Example 1. Selecting the first 100 edges of label graph_test
, which start from the vertex with account_id=1
, sorted using the default index of graph_test
.
curl -XPOST localhost:9000/graphs/getEdges -H 'Content-Type: Application/json' -d '
{
"srcVertices": [{"serviceName": "s2graph", "columnName": "account_id", "id":1}],
"steps": [
[{"label": "graph_test", "direction": "out", "offset": 0, "limit": 100
}]
]
}
'
Example 2. Selecting the 50th ~ 100th edges from the same vertex.
curl -XPOST localhost:9000/graphs/getEdges -H 'Content-Type: Application/json' -d '
{
"srcVertices": [{"serviceName": "s2graph", "columnName": "account_id", "id":1}],
"steps": [
[{"label": "graph_test", "direction": "in", "offset": 50, "limit": 50}]
]
}
'
Example 3. Selecting the 50th ~ 100th edges from the same vertex, now with a time range filter.

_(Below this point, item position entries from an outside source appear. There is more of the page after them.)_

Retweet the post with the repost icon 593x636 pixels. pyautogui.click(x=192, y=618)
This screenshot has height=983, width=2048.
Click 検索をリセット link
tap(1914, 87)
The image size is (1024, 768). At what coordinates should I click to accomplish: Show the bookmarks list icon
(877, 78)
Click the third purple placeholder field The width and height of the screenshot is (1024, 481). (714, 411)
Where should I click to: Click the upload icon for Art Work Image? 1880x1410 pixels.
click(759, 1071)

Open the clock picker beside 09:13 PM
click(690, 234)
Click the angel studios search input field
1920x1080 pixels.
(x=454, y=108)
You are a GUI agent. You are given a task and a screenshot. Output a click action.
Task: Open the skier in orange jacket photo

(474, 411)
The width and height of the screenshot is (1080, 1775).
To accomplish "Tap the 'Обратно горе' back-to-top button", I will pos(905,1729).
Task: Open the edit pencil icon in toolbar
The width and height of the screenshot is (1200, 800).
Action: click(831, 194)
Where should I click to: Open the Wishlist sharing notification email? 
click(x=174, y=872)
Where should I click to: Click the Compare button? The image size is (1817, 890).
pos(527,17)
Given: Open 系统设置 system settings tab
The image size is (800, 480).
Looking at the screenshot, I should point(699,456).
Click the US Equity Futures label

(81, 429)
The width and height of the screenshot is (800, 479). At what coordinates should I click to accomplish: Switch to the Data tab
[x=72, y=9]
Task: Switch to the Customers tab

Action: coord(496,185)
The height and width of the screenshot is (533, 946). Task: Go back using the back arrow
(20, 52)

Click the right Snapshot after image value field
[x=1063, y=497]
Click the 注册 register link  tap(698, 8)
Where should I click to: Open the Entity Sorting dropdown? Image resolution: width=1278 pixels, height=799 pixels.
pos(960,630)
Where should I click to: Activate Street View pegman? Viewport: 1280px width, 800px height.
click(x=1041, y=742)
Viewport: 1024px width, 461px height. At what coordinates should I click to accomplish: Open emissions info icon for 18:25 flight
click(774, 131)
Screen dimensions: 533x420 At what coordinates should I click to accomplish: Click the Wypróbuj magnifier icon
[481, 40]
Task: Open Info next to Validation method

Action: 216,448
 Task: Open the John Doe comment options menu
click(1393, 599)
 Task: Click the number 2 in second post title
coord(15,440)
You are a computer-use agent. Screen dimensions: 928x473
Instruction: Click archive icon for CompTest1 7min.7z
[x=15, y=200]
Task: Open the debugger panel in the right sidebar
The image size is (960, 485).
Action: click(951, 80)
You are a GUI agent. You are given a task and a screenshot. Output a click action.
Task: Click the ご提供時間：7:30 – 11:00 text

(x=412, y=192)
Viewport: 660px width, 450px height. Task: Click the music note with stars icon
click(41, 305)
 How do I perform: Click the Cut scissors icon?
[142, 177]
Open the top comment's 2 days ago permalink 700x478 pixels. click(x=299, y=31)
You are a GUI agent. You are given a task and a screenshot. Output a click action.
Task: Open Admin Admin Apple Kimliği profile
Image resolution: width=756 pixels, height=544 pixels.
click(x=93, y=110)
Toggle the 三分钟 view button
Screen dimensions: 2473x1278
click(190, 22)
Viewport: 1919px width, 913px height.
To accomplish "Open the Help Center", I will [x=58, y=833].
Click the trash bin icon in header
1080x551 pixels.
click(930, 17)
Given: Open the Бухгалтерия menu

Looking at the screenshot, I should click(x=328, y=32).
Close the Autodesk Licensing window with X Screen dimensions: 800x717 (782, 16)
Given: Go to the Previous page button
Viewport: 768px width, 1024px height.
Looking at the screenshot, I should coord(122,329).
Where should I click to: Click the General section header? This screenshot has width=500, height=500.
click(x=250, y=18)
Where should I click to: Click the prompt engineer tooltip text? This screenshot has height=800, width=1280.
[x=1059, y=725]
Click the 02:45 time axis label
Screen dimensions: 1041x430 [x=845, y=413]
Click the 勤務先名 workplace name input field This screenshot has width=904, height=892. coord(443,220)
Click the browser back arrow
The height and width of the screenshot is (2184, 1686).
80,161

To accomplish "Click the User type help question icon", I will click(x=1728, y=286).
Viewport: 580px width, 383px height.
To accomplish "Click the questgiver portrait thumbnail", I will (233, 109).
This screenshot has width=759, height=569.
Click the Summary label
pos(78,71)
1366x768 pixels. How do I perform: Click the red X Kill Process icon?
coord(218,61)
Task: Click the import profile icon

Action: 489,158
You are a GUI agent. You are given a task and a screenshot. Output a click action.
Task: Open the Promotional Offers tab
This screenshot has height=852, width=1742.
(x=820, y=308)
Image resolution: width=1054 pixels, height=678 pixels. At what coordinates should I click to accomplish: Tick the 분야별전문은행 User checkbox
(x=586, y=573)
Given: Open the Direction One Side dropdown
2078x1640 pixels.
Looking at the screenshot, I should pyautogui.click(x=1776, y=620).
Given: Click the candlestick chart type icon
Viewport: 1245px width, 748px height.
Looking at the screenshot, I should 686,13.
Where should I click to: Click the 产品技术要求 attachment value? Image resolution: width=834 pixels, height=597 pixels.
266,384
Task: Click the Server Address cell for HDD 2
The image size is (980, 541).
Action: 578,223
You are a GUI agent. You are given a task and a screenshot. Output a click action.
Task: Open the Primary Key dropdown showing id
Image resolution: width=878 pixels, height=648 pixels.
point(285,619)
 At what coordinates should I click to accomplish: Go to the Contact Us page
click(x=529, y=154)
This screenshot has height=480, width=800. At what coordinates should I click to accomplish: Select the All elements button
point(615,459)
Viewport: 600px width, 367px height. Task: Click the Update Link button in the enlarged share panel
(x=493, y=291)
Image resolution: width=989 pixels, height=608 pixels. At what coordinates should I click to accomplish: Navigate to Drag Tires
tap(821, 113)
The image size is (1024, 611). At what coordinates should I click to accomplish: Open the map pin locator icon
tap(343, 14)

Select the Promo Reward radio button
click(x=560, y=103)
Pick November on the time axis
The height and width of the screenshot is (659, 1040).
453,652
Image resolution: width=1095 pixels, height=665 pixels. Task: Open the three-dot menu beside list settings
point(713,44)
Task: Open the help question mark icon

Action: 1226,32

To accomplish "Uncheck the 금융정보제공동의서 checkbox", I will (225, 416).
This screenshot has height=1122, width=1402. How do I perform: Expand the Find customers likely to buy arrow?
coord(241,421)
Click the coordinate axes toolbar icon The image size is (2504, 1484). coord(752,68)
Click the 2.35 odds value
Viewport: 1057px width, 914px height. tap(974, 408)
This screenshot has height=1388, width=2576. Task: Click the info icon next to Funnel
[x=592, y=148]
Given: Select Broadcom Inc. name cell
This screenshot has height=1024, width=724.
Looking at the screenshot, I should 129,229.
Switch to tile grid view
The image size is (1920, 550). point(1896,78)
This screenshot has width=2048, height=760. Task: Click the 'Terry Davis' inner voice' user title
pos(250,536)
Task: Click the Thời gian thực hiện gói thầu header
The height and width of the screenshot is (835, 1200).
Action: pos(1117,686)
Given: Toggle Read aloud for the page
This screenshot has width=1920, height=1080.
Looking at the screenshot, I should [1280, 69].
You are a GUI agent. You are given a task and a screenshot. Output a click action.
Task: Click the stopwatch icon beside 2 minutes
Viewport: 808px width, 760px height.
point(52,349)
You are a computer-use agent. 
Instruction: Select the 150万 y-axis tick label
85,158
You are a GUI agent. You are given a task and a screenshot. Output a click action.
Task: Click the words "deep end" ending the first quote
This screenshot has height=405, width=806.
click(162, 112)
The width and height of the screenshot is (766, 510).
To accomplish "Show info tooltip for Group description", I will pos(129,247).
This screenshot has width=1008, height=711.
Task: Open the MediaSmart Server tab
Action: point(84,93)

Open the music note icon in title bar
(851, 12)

curl -XPOST localhost:9000/graphs/getEdges -H 'Content-Type: Application/json' -d '
{
"srcVertices": [{"serviceName": "s2graph", "columnName": "account_id", "id":1}],
"steps": [
[{"label": "graph_test", "direction": "in", "offset": 50, "limit": 50, "duration": {"from": 1416214118, "to": 1416214218}]
]
}
'
Example 4. Selecting 50th ~ 100th edges from the same vertex, sorted using the indexed properties time
and weight
, with the same time range filter, and applying weighted sum using time: 1.5, weight: 10
curl -XPOST localhost:9000/graphs/getEdges -H 'Content-Type: Application/json' -d '
{
"srcVertices": [{"serviceName": "s2graph", "columnName": "account_id", "id":1}],
"steps": [
[{"label": "graph_test", "direction": "in", "offset": 50, "limit": 50, "duration": {"from": 1416214118, "to": 1416214218}, "scoring": {"time": 1.5, "weight": 10}]
]
}
'
Example 5. Selecting 100 edges representing friends
, from the vertex with account_id=1
, and again selecting their 10 friends, therefore selecting at most 1,000 "friends of friends".
curl -XPOST localhost:9000/graphs/getEdges -H 'Content-Type: Application/json' -d '
{
"srcVertices": [{"serviceName": "s2graph", "columnName": "account_id", "id":1}],
"steps": [
[{"label": "friends", "direction": "out", "limit": 100}],
[{"label": "friends", "direction": "out", "limit": 10}]
]
}
'
Example 6. Selecting 100 edges representing friends
and their 10 listened_music
edges, to get "music that my friends have listened to".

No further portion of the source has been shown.